Deepshikha Sharma, program manager for the Indian nonprofit Nature Conservation Foundation, says that a multi-pronged approach like that of Khonoma makes the long-term success of community-based conservation more likely.

“Tourism is not in itself bad, but it needs to be moderated in some way,” she says. “It can add dependence and reliance on landscapes that already have limited resources — such as water for drinking, livestock, agriculture.”

In December, the UN World Tourism Agency nominated Khonoma to be part of its upgrade program to receive funding, and in February, Khonoma was part of a showcase of India’s ecotourism successes at the G20 summit.

“In the larger narrative, communities have been overlooked,” adds Sharma. “It is important to engage communities because they are important stakeholders and their traditional knowledge systems can help protect the fauna.”

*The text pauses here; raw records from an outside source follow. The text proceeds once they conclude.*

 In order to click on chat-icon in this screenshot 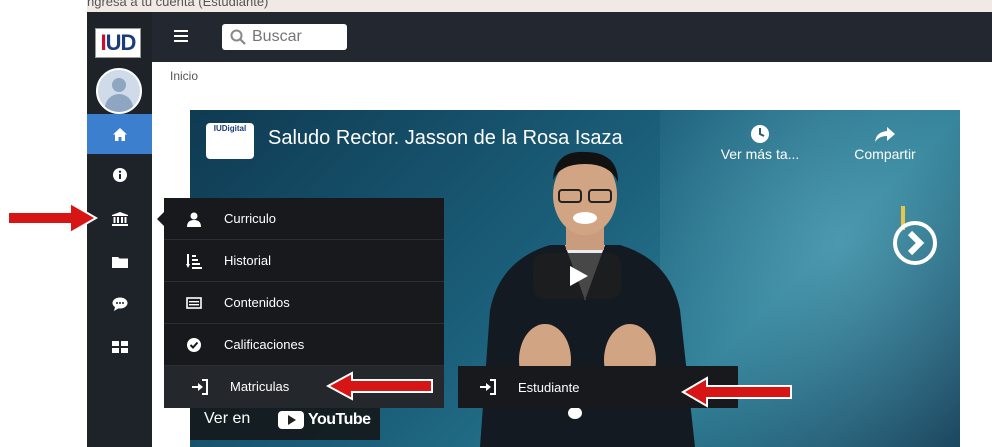, I will do `click(120, 304)`.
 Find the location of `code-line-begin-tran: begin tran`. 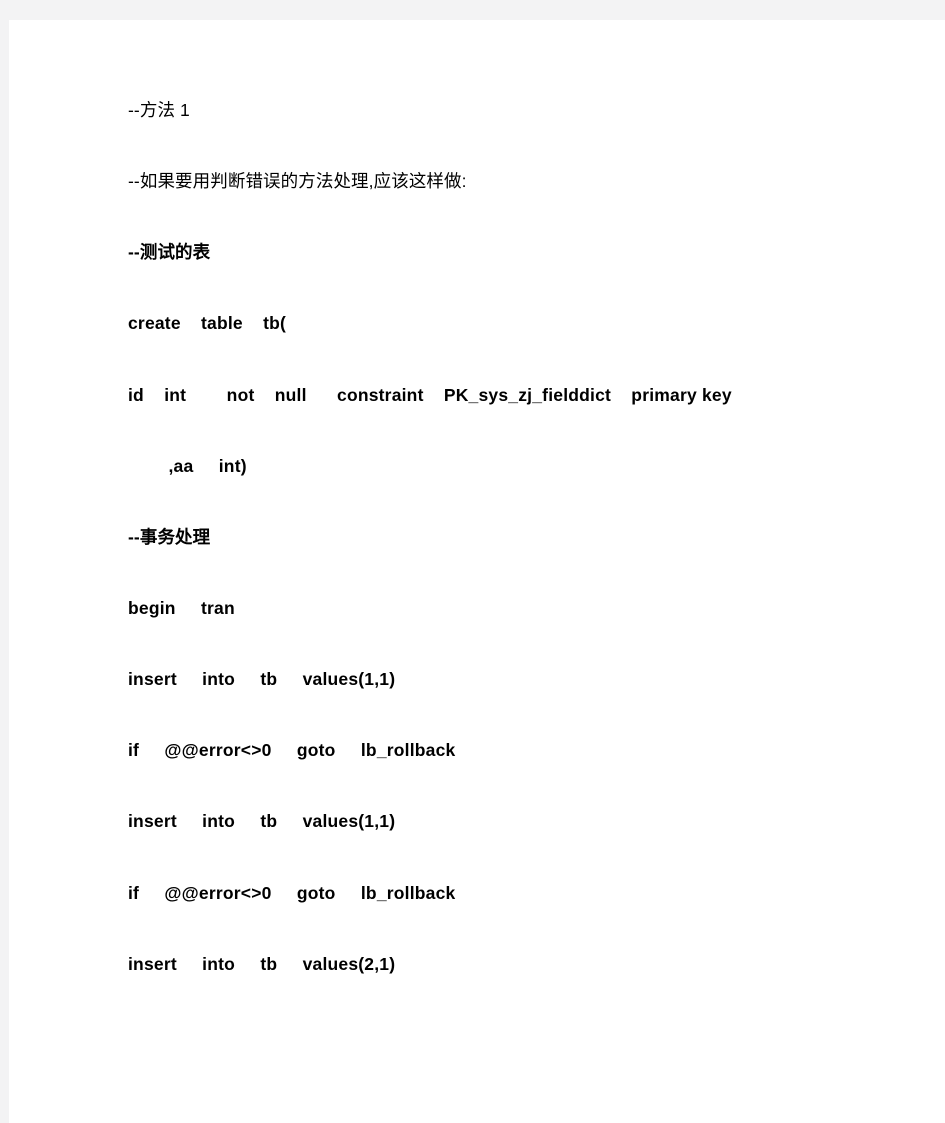

code-line-begin-tran: begin tran is located at coordinates (182, 608).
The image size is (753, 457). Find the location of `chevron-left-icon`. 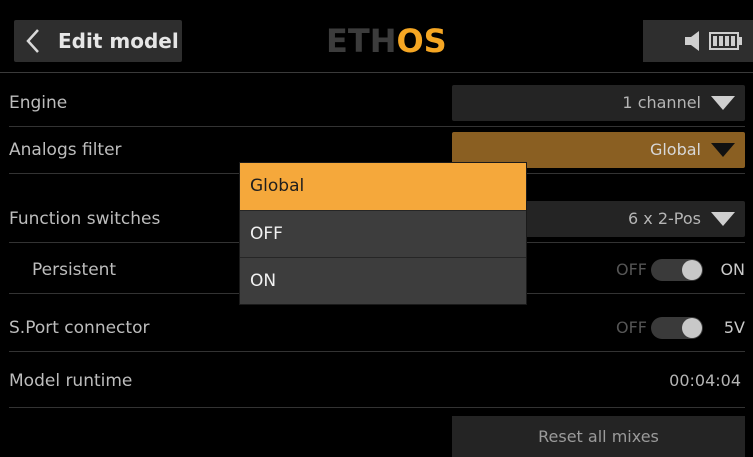

chevron-left-icon is located at coordinates (32, 41).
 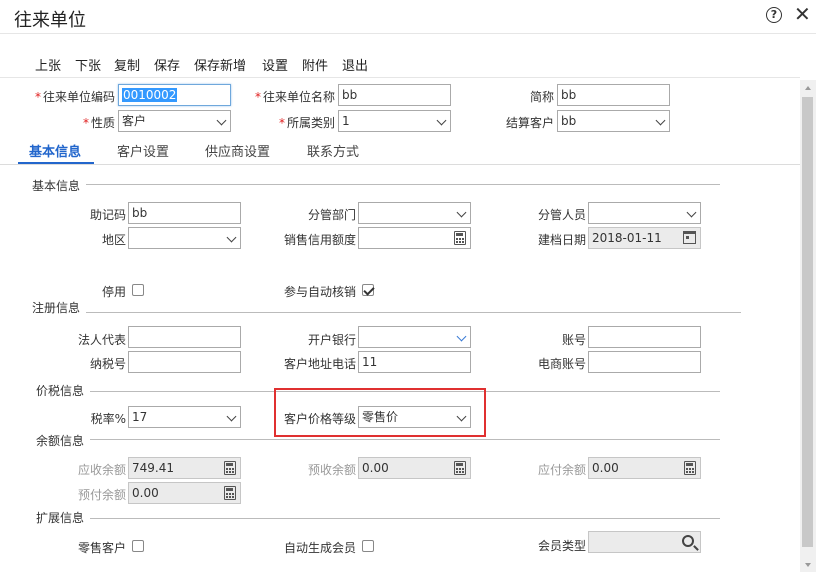 What do you see at coordinates (414, 238) in the screenshot?
I see `credit-input` at bounding box center [414, 238].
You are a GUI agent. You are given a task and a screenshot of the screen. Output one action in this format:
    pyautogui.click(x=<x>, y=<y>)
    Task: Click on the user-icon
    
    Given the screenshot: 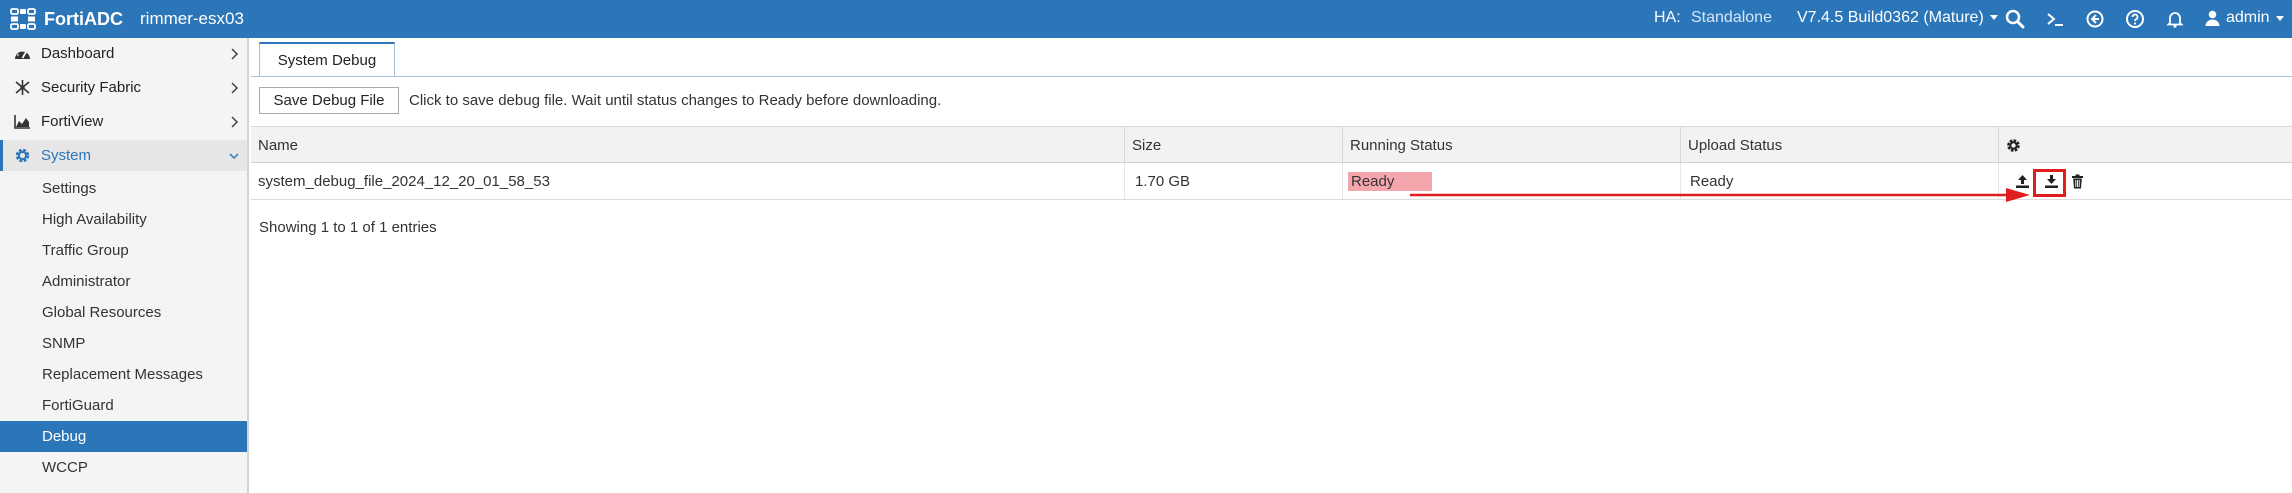 What is the action you would take?
    pyautogui.click(x=2212, y=18)
    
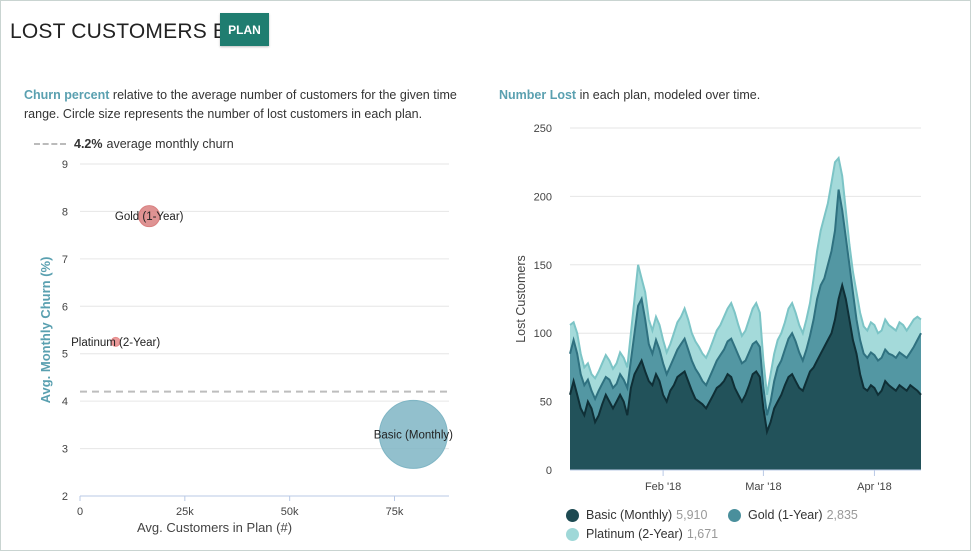 This screenshot has height=551, width=971. Describe the element at coordinates (65, 450) in the screenshot. I see `y-tick-label: 3` at that location.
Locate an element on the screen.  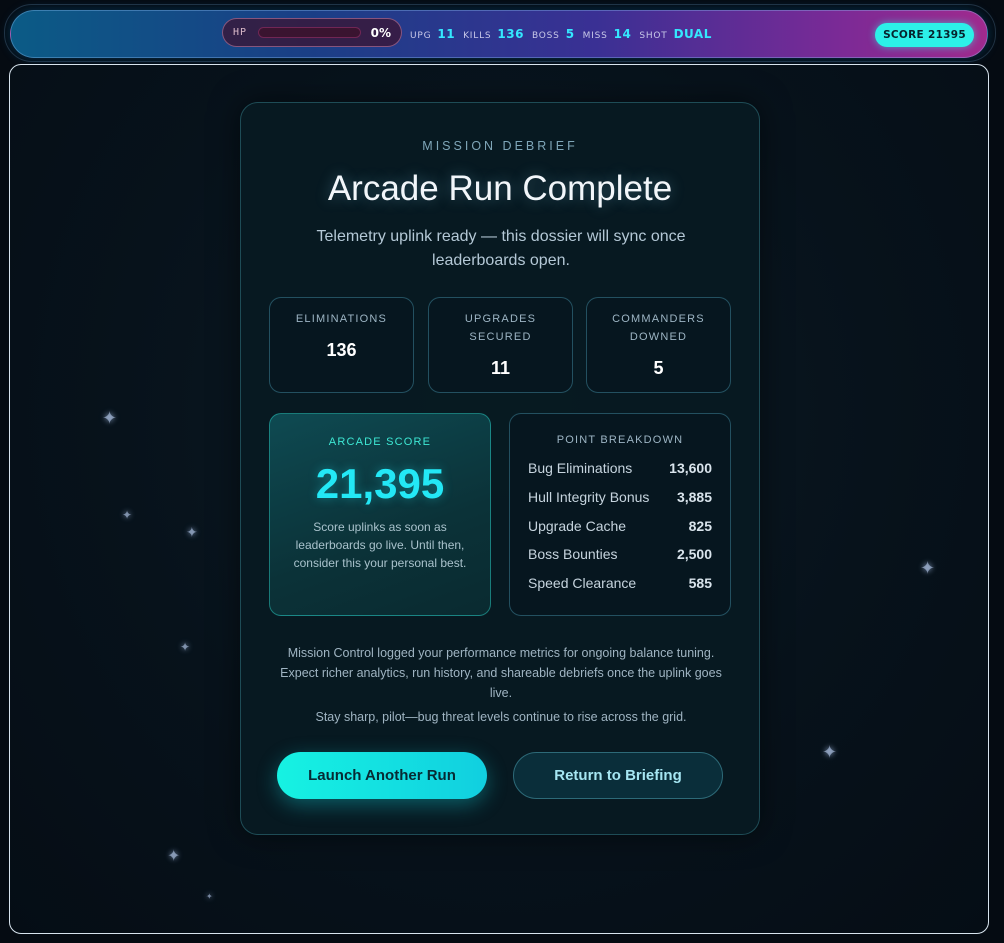
stat-label-shot: SHOT is located at coordinates (654, 36).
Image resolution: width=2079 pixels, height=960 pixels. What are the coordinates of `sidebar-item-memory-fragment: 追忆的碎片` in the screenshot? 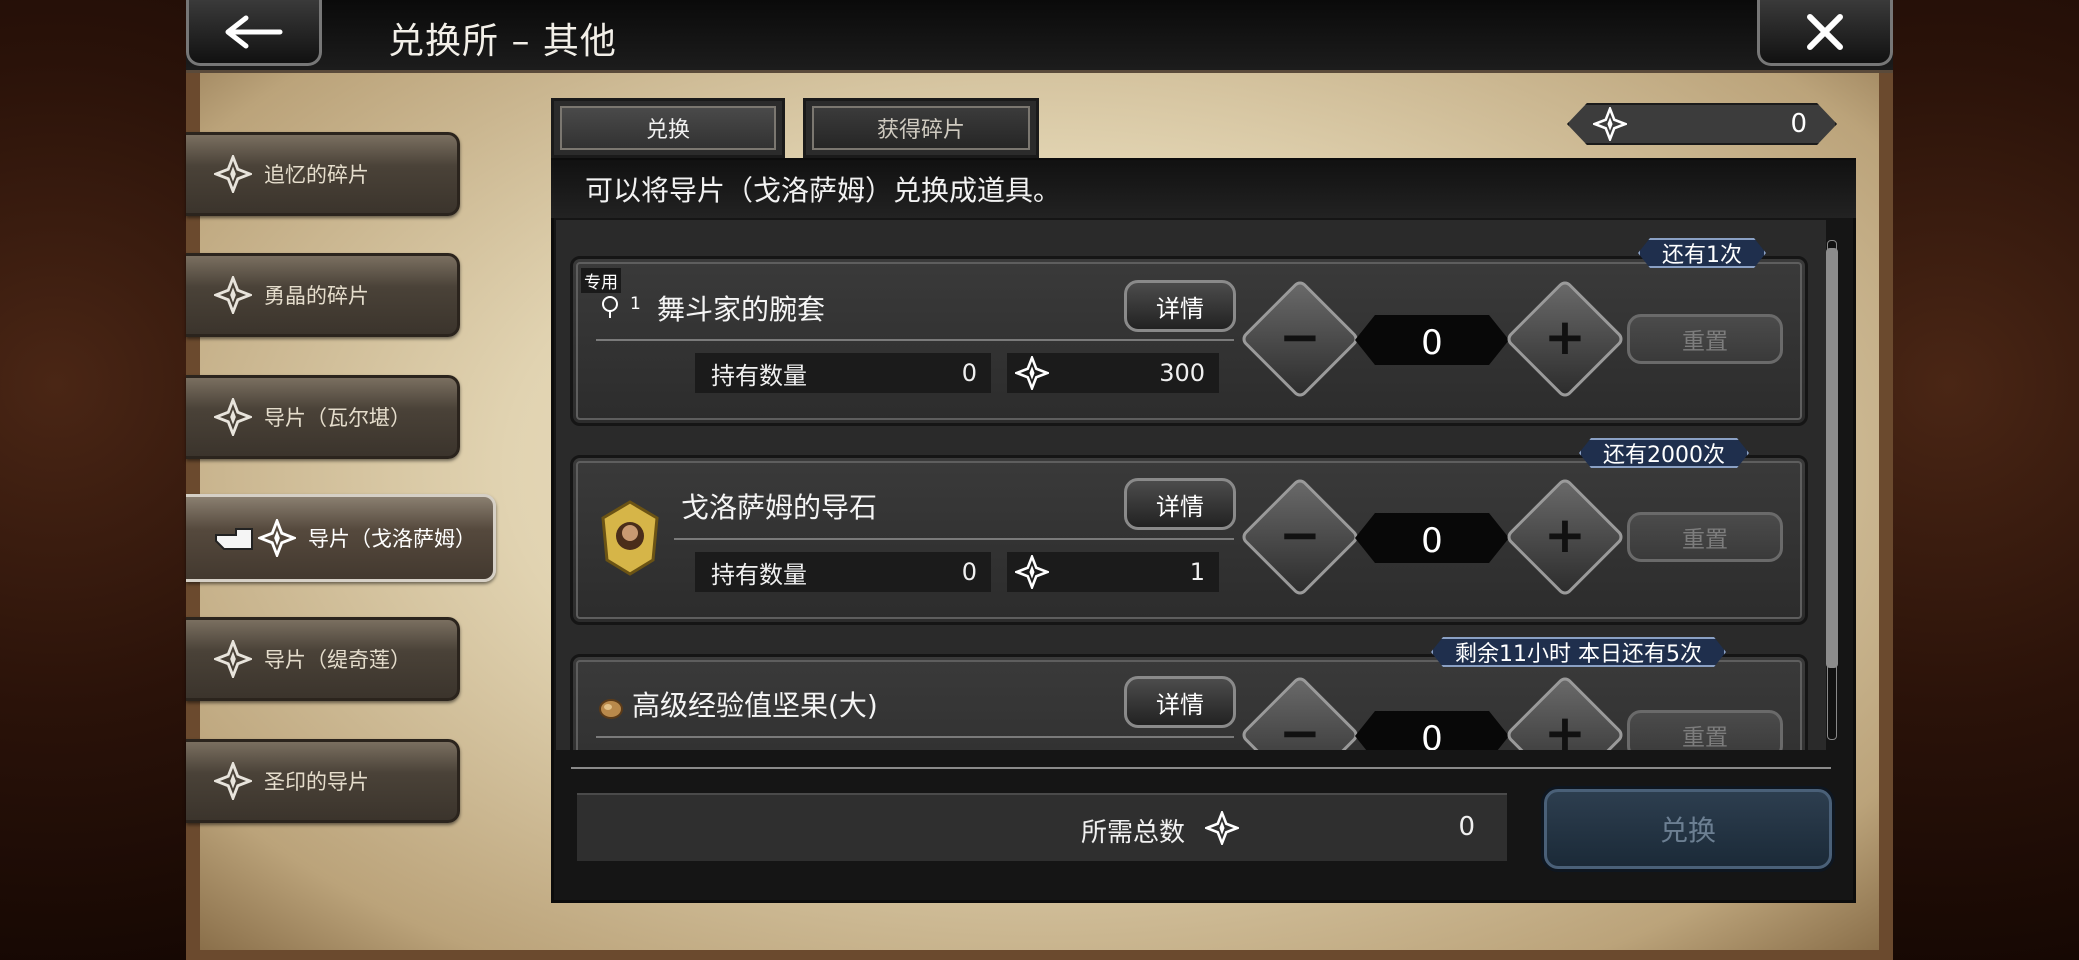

However, not everything is perfect in Khonoma. Some farmers complain that due to the hunting ban, their crops are sometimes destroyed by foraging animals. As a result, the village agreed to grant three-day hunting permits to those fighting nuisances.

An Angami elder
A 1993 hunting competition in which some 300 Blyth’s tragopans were killed shocked the village’s elders into action. Credit: Peter Yeung

And even with fines in place, old habits die hard. There are still some reports of hunting, and the Khonoma Youth Association, whose 25 members are tasked with patrolling the forest, complain that they don’t have enough resources to properly police the land. “It’s our duty, we have to give our labor to the village,” says Pelesali Kuotsu, the general secretary. “But it’s difficult. We struggle financially. But we want our next generation to be happy like us.”

But the hunters-turned-conservationists of Khonoma are continuing to cultivate their community-led approach to protecting their heritage.

“After the banning of hunting, at first I was tempted when I came across birds or animals,” says Zaskie Khate, a 68-year-old who began hunting as a young boy. “But I realized that the most important thing is to work for the betterment of the villagers.”